* Data extract
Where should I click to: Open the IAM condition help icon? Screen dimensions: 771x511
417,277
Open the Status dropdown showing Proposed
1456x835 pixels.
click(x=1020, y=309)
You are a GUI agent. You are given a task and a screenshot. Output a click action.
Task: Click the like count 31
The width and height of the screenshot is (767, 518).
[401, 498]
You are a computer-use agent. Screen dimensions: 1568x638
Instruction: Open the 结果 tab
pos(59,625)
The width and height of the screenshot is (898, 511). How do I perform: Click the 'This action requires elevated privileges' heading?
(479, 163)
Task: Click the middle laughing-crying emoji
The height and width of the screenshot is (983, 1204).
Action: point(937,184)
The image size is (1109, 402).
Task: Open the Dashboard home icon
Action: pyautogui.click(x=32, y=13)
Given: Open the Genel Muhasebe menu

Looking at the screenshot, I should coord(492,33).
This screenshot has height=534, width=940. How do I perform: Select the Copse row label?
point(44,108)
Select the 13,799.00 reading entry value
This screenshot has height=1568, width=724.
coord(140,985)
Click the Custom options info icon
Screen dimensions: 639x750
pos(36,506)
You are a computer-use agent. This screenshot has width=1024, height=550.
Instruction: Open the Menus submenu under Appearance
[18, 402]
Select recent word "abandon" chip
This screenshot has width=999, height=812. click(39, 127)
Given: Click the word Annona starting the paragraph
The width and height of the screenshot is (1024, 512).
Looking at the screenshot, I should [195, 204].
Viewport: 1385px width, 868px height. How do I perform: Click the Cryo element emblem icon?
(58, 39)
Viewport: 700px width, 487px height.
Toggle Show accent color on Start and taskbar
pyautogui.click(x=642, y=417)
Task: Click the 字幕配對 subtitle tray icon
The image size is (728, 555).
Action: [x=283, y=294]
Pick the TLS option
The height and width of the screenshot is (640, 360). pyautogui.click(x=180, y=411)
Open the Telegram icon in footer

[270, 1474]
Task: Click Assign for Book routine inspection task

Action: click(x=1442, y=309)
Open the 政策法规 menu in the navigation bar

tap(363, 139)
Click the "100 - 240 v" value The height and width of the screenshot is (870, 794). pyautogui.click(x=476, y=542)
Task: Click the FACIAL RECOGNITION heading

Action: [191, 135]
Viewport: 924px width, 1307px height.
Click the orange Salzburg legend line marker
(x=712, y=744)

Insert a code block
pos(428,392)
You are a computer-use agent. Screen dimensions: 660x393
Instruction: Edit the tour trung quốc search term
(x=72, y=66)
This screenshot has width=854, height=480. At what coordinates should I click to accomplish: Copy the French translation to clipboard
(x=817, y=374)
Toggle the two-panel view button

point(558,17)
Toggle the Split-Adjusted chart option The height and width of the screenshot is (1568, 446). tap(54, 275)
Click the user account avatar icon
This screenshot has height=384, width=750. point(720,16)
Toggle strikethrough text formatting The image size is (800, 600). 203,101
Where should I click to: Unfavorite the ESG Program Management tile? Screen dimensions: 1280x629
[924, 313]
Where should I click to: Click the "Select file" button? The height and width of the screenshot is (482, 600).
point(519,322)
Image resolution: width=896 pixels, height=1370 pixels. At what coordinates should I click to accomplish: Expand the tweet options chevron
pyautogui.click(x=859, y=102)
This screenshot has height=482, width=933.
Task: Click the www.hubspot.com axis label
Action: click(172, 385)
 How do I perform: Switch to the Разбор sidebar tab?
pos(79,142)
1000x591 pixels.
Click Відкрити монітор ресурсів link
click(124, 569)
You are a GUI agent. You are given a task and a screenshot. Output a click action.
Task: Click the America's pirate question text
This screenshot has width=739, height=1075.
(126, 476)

* What you will do
Show every line above in which the word "computer" is found.

* Response to this task
You are a computer-use agent. Screen dimensions: 1568x638
You are a computer-use agent. This screenshot has width=1024, height=550.
You are a computer-use agent. Screen dimensions: 660x393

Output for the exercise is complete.